§ **Description of the task**:
Quote, word for word, the part of the forum thread below about a 200sx that runs between "## TheVodKA (Sep" and "you're definitely set.", inclusive.

# finally pics of my ride (i got a digital cam)



## g200sx (Apr 18, 2003)

Here's my 200sx. Still pretty much stock except for a WAI.
Selling some things to start the engine upgrades.


----------



## g200sx (Apr 18, 2003)




----------



## Token Moron (Mar 28, 2003)

looks clean dude, :thumbup:


----------



## g200sx (Apr 18, 2003)

thanks i plan to add se-r sideskirts and stillen grill/98 honeycomb grill. i had also thought of adding the rear spoiler and changing the tail lights to the bubble style tail lights but have changed my mind.


----------



## whiteb14 (Jul 7, 2002)

very clean bro... make it look like an se-r and ur set (oem fogs, ser skirts, spoiler and the 98 grille)


----------



## TheVodKA (Sep 19, 2002)

whiteb14 said:


> *very clean bro... make it look like an se-r and ur set (oem fogs, ser skirts, spoiler and the 98 grille) *


Then all you have to do is make it fast like an se-r (or even faster!) and you're definitely set.


----------



## Exalta (Jan 21, 2003)

looking good! nice projectors! i like those interior mods!

that g-ride behind your car looks phat with those whitewalls and daytons


----------



## g200sx (Apr 18, 2003)

that's my bro-in-law's ride. used to belong to me and my brother but we sold it to him. now it has become his project


----------

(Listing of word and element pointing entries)

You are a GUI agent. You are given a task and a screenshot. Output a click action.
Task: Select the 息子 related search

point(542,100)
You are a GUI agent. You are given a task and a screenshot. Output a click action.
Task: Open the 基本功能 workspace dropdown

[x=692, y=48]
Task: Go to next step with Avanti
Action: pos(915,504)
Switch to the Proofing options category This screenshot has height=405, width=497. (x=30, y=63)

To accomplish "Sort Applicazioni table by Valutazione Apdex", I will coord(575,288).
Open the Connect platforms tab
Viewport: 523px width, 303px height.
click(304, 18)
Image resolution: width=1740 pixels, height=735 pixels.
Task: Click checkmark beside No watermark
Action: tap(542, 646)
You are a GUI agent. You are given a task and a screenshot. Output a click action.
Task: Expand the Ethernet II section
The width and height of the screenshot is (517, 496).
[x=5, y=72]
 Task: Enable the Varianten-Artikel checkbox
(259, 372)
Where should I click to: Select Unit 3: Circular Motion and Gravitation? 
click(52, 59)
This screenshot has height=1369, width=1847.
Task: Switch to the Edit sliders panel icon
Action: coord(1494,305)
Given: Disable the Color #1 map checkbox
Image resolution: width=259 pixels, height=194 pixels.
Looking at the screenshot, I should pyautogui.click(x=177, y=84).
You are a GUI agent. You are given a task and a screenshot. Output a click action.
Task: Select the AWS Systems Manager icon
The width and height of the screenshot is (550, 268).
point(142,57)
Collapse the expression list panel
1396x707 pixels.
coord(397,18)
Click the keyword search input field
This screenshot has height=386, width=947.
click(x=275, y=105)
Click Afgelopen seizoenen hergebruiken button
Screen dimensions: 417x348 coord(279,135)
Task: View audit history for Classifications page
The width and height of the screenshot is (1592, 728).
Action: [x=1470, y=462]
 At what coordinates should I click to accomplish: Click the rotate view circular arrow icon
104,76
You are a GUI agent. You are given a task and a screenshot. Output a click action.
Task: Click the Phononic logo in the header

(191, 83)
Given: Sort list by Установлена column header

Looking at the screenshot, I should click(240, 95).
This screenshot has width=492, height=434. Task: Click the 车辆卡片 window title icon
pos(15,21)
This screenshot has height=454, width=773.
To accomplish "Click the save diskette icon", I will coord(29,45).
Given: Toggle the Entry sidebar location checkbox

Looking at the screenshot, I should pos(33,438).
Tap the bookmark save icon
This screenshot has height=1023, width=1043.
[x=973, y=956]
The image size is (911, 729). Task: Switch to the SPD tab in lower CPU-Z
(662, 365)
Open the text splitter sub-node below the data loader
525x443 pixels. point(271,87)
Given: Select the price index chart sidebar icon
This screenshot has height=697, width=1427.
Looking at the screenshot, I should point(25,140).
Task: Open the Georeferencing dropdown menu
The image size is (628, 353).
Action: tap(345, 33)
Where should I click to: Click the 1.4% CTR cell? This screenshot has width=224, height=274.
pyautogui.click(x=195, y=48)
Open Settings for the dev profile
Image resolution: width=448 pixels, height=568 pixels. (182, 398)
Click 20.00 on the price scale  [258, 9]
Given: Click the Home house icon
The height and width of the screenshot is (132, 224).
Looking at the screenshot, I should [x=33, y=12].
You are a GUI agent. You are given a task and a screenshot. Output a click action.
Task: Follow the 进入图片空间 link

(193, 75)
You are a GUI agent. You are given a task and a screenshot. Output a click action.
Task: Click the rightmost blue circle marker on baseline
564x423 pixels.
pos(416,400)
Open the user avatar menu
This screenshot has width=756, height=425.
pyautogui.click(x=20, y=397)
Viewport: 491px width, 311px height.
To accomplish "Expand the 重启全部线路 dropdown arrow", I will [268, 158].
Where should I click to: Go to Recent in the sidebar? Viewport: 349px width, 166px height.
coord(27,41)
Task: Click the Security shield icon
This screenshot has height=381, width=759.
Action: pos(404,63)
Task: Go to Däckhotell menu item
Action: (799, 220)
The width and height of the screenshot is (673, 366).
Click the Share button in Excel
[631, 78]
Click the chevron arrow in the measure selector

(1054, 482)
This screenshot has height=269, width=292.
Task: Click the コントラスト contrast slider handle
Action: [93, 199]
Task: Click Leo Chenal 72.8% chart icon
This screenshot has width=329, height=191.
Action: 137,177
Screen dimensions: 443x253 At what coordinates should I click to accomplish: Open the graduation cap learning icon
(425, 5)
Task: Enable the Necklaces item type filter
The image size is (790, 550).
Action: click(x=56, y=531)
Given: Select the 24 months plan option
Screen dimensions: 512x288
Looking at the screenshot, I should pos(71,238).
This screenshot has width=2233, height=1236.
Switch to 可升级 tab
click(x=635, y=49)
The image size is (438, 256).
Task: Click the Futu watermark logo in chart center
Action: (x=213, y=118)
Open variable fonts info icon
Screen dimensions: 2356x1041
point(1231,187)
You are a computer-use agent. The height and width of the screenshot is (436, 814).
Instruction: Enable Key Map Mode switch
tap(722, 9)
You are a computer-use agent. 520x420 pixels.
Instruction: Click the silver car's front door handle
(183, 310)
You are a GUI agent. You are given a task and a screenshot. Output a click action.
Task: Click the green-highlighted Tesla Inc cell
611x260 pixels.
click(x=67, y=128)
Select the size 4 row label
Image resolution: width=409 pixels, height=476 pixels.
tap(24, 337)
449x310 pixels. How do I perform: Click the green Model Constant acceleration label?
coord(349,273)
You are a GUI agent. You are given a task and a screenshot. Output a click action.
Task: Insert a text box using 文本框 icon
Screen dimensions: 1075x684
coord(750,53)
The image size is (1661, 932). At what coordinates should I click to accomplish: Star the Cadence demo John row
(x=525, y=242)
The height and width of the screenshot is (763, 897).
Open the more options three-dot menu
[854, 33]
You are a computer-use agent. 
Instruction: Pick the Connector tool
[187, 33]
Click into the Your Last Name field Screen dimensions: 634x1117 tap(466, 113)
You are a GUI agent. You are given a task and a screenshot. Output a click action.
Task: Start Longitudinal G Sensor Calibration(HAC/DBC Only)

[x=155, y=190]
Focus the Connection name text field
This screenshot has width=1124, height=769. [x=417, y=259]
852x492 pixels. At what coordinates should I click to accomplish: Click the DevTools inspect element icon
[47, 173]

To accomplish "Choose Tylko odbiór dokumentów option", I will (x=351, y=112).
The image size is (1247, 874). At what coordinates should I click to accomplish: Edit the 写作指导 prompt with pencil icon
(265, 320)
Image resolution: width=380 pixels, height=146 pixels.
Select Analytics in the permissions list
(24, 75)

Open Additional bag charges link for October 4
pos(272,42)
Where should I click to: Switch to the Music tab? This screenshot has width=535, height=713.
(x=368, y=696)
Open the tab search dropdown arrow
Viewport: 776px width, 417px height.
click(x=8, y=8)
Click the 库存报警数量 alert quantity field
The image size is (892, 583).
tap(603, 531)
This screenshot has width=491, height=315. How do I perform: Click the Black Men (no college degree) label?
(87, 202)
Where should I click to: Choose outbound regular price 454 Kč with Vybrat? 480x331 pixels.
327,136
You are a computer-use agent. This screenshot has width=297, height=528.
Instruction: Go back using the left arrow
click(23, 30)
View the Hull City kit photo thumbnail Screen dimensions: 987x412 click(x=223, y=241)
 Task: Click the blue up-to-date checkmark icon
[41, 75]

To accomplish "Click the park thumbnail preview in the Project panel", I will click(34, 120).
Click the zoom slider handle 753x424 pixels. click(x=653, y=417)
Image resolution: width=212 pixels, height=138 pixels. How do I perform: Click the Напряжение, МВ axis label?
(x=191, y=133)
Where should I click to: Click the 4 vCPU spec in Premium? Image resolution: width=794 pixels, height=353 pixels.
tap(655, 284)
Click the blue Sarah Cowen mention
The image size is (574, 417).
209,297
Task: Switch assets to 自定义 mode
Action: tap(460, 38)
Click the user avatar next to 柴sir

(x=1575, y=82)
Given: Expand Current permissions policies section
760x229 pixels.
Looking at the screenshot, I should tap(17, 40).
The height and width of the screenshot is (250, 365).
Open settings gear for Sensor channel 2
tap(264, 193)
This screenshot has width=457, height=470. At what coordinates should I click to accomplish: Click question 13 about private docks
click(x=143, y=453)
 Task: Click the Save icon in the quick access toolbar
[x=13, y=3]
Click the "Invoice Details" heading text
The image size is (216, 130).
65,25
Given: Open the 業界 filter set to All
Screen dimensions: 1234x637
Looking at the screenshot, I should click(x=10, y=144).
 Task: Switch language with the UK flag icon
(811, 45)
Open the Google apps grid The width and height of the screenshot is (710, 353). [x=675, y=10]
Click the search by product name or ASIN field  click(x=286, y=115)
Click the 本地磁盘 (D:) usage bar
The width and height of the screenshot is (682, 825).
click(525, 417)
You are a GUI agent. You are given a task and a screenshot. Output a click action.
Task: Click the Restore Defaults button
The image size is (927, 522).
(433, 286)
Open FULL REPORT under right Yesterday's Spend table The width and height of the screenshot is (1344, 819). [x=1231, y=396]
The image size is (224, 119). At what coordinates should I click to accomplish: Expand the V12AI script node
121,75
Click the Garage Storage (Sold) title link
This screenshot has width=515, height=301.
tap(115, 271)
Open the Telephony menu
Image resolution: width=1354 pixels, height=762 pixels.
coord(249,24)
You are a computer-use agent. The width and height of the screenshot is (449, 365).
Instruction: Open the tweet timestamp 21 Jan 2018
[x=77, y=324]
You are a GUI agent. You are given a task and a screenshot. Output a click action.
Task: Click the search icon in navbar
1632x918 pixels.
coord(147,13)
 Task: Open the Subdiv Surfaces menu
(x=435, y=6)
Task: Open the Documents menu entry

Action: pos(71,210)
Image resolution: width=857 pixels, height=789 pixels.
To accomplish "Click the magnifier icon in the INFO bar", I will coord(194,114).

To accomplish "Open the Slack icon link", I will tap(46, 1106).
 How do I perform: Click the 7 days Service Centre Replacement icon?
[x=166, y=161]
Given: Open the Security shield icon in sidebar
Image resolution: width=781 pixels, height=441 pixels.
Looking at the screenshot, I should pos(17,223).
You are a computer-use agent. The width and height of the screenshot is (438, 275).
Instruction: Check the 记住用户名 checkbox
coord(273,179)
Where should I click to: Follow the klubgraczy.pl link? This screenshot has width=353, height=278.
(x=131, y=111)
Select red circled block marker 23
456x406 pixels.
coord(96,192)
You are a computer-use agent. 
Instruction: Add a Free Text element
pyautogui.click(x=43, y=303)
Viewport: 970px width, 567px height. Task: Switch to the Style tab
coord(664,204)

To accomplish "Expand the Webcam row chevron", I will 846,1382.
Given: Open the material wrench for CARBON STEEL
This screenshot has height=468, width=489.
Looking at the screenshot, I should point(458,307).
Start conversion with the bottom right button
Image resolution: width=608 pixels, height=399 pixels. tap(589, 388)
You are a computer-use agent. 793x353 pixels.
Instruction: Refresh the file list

§ **Exercise answer**:
## TheVodKA (Sep 19, 2002)

whiteb14 said:


> *very clean bro... make it look like an se-r and ur set (oem fogs, ser skirts, spoiler and the 98 grille) *


Then all you have to do is make it fast like an se-r (or even faster!) and you're definitely set.